Groups clean muskie breeding ground

By Zach Grady, Channel 7 on September 12, 2022

By Zach Grady

Published: Sep. 12, 2022 at 3:25 PM EDT

TOWN OF CLAYTON, New York (WWNY) – Getting waist deep in the waters of the St. Lawrence River in an effort to clean up an important muskie breeding ground. We went to Blind Bay to witness the efforts.

“People have been fishing for, eating, and loving the muskie forever,” said John Peach, executive director, Save The River.

A love that had both Save the River and the Thousand Islands Land Trust staff wading through muddy waters Monday morning. The two organizations came together to try to clean up Blind Bay, a key spawning ground for the muskie and more than 50 other native north country species.
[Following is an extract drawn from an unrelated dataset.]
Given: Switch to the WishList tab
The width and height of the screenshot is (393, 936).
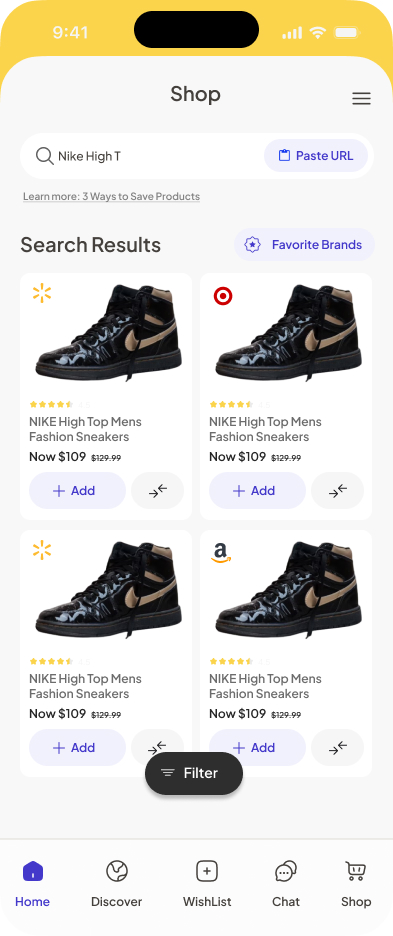Looking at the screenshot, I should pyautogui.click(x=207, y=884).
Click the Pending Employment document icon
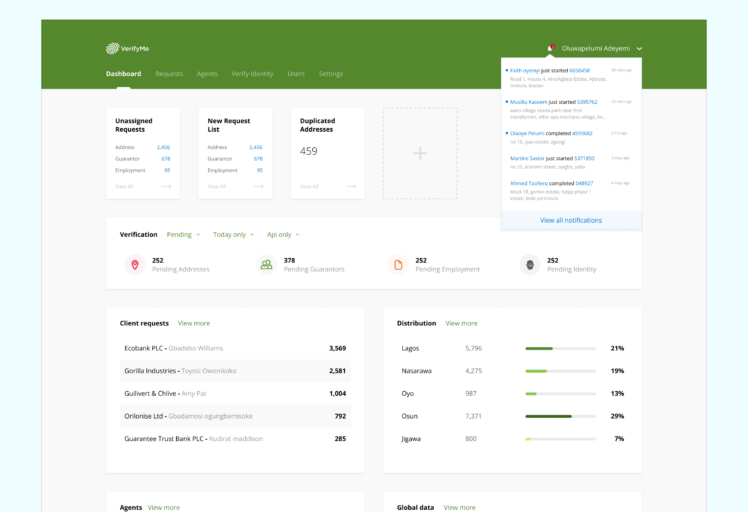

“It’s important to get in here and clean this material up. We’re very excited to be able to do this. We haven’t been able to get into this particular bay. This is the first time for us, working with our partner TILT. I think we are going to get a lot of material out of here today,” said Peach.

“It feels really good not only teaming up together and using their tried and true method but seeing what really is here and knowing that we’re getting it out of the water,” said Shannon Walter, education & outreach coordinator, Thousand Islands Land Trust.

TILT Executive Director Jake Tibbles says the partnership benefits both the staff and the St. Lawrence River.

“Everybody’s excited. You’ve got a lot of laughs and camaraderie here between the two organizations. You know, getting out we’re getting our hands dirty for the benefit of the river, the Thousand Islands, and just the greater environment here along the St. Lawrence,” he said.

The two organizations spent the morning removing bottles, cans, dock foam, and other construction debris from both the shoreline and in the bay itself.

“The birds, the fish, the reptiles, the insects that are in here. They can come in here and they’re safe. They breed in here. They migrate in and out. It’s a very important piece of the ecosystem,” said Peach.

Along with being an important part of the St. Lawrence ecosystem, the day of clean-up can be just as important for those getting their hands dirty.

“Growing up my parents made it very clear to me that we needed to respect nature. If we didn’t take care of it, it would not be there for us,” said Walter.